***** Recorded information
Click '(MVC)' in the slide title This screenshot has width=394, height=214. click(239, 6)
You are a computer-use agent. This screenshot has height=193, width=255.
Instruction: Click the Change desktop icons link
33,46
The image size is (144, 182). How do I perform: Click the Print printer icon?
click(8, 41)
**********
***** Recorded information
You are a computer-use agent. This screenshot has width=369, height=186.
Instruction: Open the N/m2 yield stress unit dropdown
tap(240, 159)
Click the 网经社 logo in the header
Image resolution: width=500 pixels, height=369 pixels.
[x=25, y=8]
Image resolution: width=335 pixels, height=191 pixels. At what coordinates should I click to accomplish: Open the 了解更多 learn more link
**********
**Problem:**
Add -55 to every coordinate in the answers and write the listing out again, requests included. Begin at the line that contains "Click '(MVC)' in", stop after the line that contains "click(8, 41)", and give only those lines.

**The output:**
Click '(MVC)' in the slide title This screenshot has width=394, height=214. click(184, -49)
You are a computer-use agent. This screenshot has height=193, width=255.
Instruction: Click the Change desktop icons link
-22,-9
The image size is (144, 182). How do I perform: Click the Print printer icon?
click(-47, -14)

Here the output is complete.